BEGIN

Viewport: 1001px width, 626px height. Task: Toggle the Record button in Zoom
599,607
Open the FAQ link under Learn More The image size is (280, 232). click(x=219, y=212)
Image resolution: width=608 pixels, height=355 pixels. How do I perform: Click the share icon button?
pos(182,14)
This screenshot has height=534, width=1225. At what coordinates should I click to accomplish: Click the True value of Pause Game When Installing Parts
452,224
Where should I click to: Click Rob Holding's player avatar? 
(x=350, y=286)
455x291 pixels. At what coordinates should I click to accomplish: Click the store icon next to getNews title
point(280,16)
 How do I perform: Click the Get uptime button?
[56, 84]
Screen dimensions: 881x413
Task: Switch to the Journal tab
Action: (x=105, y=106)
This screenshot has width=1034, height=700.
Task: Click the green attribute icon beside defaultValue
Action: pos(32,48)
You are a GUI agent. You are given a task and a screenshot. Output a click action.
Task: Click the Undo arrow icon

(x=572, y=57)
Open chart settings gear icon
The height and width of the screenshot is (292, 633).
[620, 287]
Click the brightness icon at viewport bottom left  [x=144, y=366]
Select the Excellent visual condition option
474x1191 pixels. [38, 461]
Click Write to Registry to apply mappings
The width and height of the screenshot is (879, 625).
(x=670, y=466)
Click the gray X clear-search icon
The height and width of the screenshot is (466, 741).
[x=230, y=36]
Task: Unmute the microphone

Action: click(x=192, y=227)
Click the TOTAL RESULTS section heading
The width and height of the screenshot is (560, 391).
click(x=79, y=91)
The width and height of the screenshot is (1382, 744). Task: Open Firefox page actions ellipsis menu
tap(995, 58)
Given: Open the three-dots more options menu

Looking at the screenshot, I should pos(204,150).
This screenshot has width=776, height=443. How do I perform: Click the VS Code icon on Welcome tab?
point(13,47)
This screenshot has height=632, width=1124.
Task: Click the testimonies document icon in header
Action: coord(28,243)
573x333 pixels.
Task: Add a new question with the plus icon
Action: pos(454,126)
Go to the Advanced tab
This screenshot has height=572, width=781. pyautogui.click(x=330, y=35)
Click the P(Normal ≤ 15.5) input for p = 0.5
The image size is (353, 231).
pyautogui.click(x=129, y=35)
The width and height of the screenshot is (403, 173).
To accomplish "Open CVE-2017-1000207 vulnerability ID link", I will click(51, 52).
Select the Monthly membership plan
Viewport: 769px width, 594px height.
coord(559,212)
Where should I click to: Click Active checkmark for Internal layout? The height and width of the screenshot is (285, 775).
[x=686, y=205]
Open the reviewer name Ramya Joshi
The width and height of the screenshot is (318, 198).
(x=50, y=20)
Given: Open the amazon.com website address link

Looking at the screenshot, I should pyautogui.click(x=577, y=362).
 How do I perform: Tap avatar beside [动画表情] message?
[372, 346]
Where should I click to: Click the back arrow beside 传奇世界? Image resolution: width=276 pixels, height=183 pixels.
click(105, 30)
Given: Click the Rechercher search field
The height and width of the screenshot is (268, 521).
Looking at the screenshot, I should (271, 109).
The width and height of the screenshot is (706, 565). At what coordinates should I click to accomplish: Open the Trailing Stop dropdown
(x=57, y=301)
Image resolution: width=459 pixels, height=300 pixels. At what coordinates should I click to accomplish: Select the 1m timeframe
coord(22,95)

END

• _Instructions to follow_
Pull out all lines containing the word "search" from the entries above.

• _Output of the exercise_
Click the gray X clear-search icon
Given: Click the Rechercher search field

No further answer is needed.